WATCH: Maltese Inmates Praise New Director’s Tough Stance On Drugs During Emotional Xarabank Episode
Prisoners recall time when some drugs were not available outside prison, only inside
An emotional and explosive episode of Xarabank delving into life inside Cordin Correctional Facility shed light on Prison Director General, Col. Alex Dalli’s tough stance on tackling drug abuse.
He was not spared severe criticism over the crumbling facility however it was shockingly refreshing to listen to testimony of previous and current prisoners who have had their lives uprooted by drugs to say they support how Dalli is clearing Malta’s prison of illicit substances.
One woman, who could not help but smile through her pain, conceded that previous prison sentences she served where much easier as the time would pass by very quickly, implying that the drugs helped to blur the passing of time. She admitted that the current sentence she is serving, for stealing a large television to sustain her drug addiction, has been much harder without drugs as companionship.
“This time I am feeling my time in prison… not like last time. When I served nine years lat time, it was easy, I didn’t even notice the time passing. But this time I am feeling it. The Warden is stopping us, it’s not easy,” she said with a guilty smile on her face.
One known prisoner, who even had his wife wind up behind bars for trying to smuggle in drugs, said that in his opinion drugs inside prison have been reduced by a staggering 95%.
Another prisoner who was more cautious in his wording said: “I will not say that drugs have completely been eradicated, as no prison in the world is free of drugs, but they have been reduced by about 90% I would say.”
Driving home the stark contrast with the previous situation, two of the prisoners interviewed on Xarabank say they recall times when outside of prison certain drugs would not be available, but inside the four walls you could easily find them.
Back in September, Dalli made headlines after it was revealed that the room where prisoners were permitted to benefit from conjugal visits with their partners had its door removed.

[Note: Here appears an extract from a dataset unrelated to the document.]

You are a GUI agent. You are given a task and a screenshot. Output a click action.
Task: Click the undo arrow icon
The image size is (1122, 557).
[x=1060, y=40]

This meant that prisoners were no longer able to have private intimate moments with their loved one. A backlash ensued after members of the public slammed authorities for losing their humanity, claiming an overly harsh stance would only work to the prisoners’ detriment. Others firmly believed that after people break the laws of the land, they should not be rewarded with such privileges. Dalli, when confronted with his decision to remove extended visits, stuck to his guns, saying that it is important for discipline to be instilled in the prisoners. He highlighted the abuse that would take place through extended visitation rights.
Pressed to say whether private extended visits would again be granted once the prison’s new body scanners are up and running, he would not explicitly say so, adding that there are alternatives to the previous system of private extended visitation rights which are being contemplated.
While his tough methods have been questioned, testimony by prisoners themselves on the popular Friday-night programme suggest that they are less vulnerable to a never-ending supply of drugs.
Dalli was appointed to the role of Director General just over six months ago, before which he served with the Armed Forces of Malta.
Drugs have been a serious problem inside Malta’s prison system for years, as is the case with many prisons around the world. Dalli is employing tough measures such as solitary confinement and having rights stripped away for those caught with drugs, as well as removing extended visitation rights in his effort to curb abuse.